La actividad industrial argentina atraviesa un momento complicado y comenzó el año con niveles de producción que no se veían desde la crisis económica de 2002. Los indicadores muestran que el sector manufacturero continúa en retroceso y que la recuperación todavía no aparece con claridad.
De acuerdo con distintos relevamientos económicos, la industria acumuló en el último año una fuerte caída en su actividad, afectada principalmente por la disminución del consumo interno, la baja en la demanda de insumos para la construcción y las dificultades que enfrentaron muchas empresas para importar materias primas e insumos necesarios para producir.

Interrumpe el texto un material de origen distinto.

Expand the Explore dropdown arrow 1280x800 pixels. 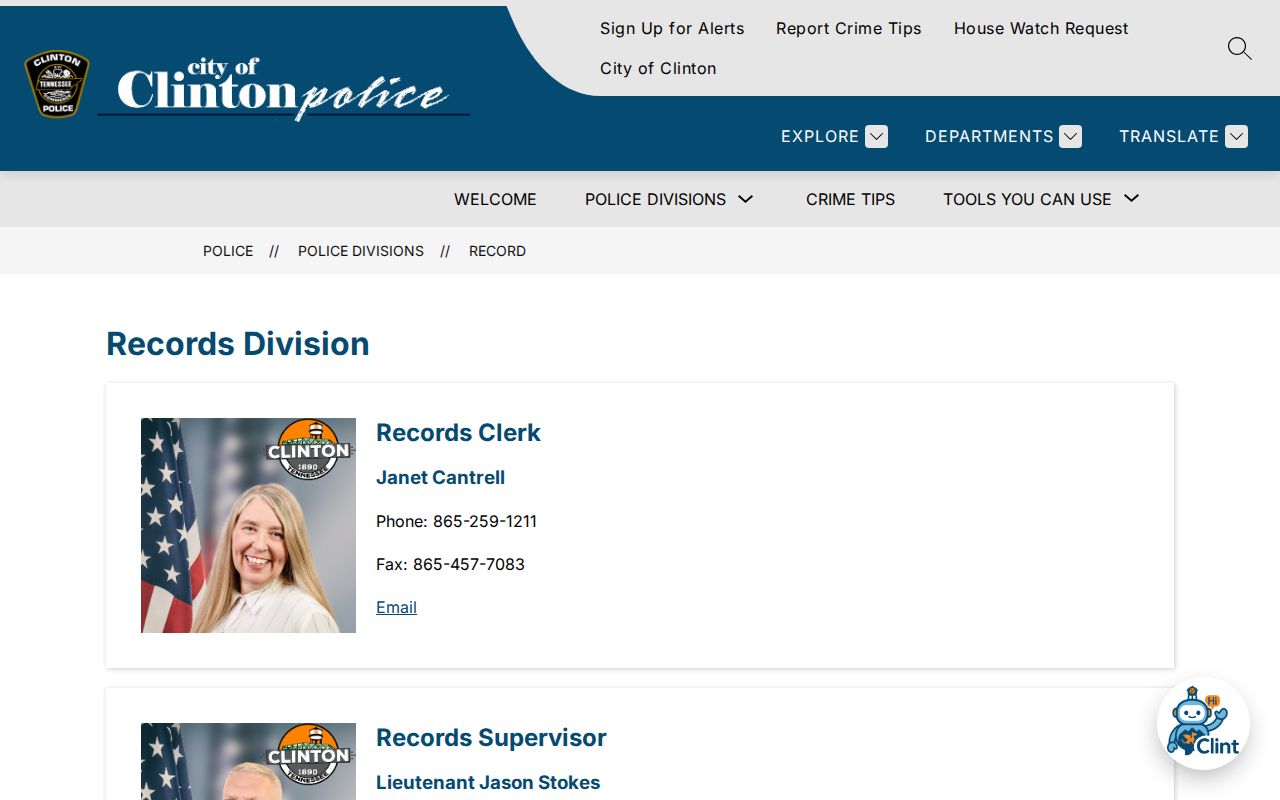877,136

El retroceso fue generalizado y alcanzó a varios rubros industriales. En muchos casos, las fábricas debieron reducir turnos de producción, suspender personal o trabajar con niveles más bajos de capacidad instalada, lo que impacta directamente en el empleo y en la actividad económica de distintas regiones del país.

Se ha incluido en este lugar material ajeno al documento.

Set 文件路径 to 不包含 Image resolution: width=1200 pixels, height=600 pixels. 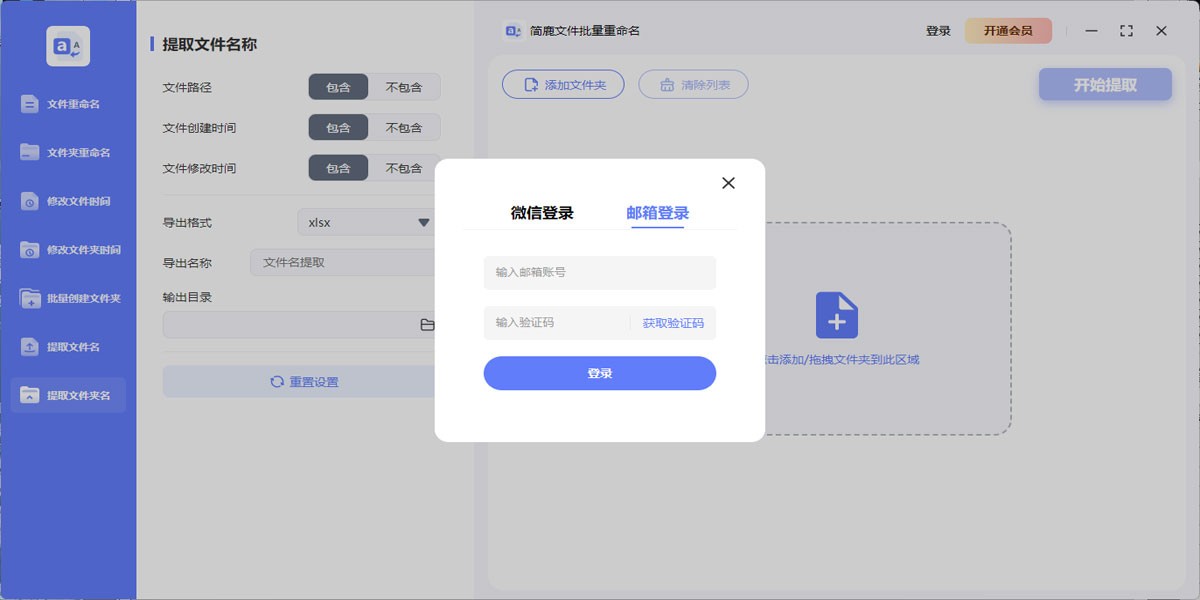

Los datos oficiales indican que durante el último año la producción industrial registró una caída cercana al 9,4%, uno de los descensos más fuertes en más de dos décadas. Este resultado coloca al sector en su peor desempeño desde la crisis de 2002, cuando la economía argentina atravesó uno de los momentos más críticos de su historia reciente.

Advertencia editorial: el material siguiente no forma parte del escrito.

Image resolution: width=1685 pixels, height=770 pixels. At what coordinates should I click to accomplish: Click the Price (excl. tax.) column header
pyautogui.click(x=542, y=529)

Si bien algunos indicadores mostraron pequeñas mejoras en determinados meses, los especialistas señalan que todavía se trata de una recuperación muy limitada y que el sector industrial sigue lejos de los niveles de actividad que tenía en años anteriores.
En este contexto, empresarios y analistas advierten que el desafío será lograr una recuperación sostenida de la producción, algo que dependerá en gran medida de la evolución del consumo interno, la inversión y las condiciones económicas generales del país.